Task instructions - Your copy should hold every record verbatim and none of the pictures.

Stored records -
Segment Open
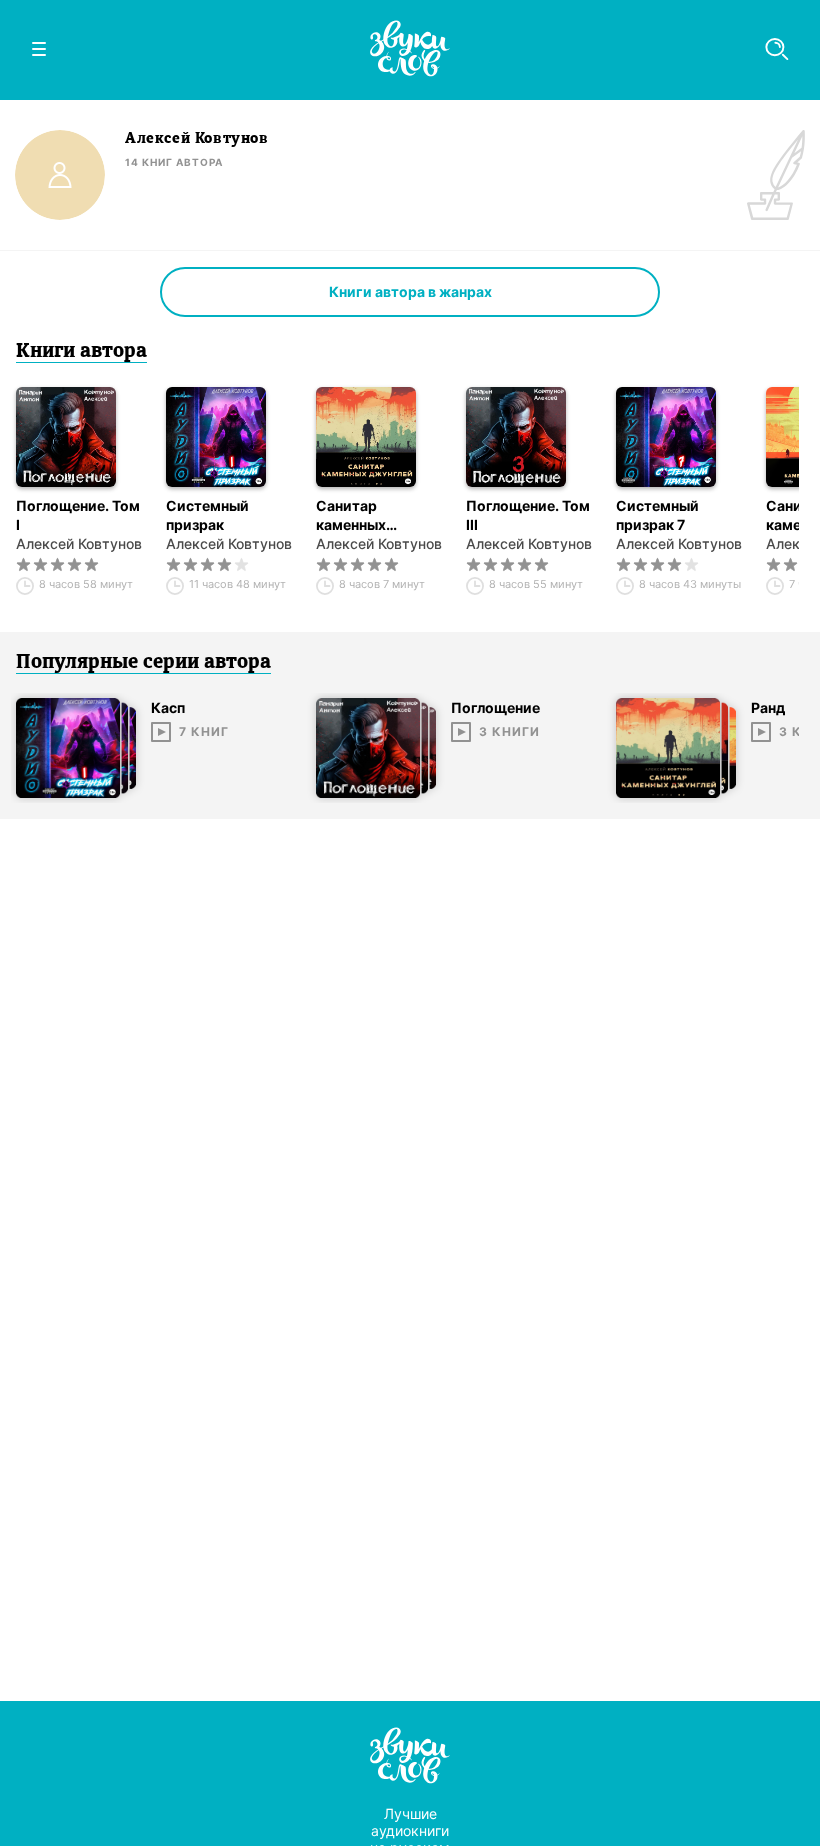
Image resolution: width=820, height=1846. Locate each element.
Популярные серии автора (143, 663)
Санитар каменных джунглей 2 (356, 515)
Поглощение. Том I (78, 515)
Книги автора (81, 352)
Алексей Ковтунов (79, 543)
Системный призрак (207, 515)
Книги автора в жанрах (410, 291)
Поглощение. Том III (528, 515)
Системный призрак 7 (657, 515)
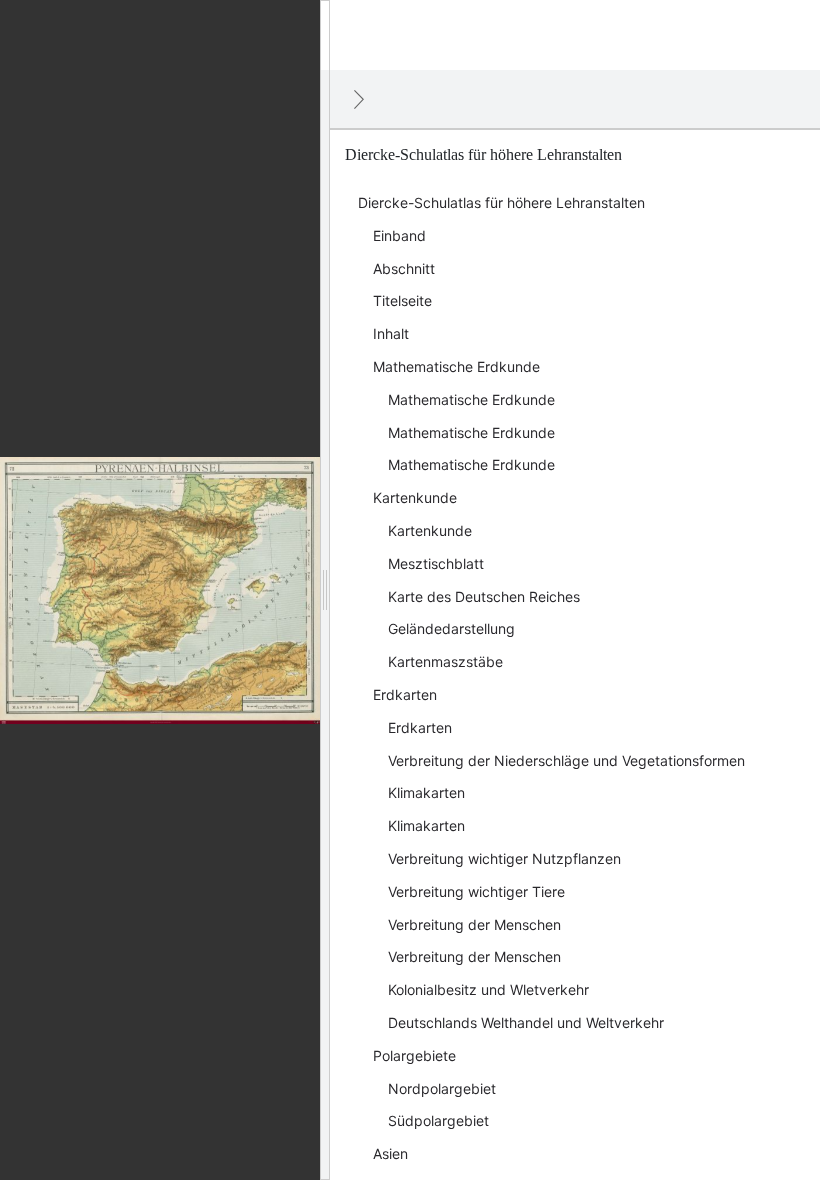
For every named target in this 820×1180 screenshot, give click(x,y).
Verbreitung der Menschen (474, 924)
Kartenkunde (415, 497)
Segment Closed
Answer for the task -
Image resolution: width=820, height=1846. Locate each element.
Популярные серии автора (143, 663)
Санитар каменных джунглей 2 (356, 515)
Поглощение. Том I (78, 515)
Книги автора (81, 352)
Алексей Ковтунов (79, 543)
Системный призрак (207, 515)
Книги автора в жанрах (410, 291)
Поглощение. Том III (528, 515)
Системный призрак 7 (657, 515)
For every named target in this 820×1180 screenshot, give click(x,y).
Verbreitung der Menschen (474, 924)
Kartenkunde (415, 497)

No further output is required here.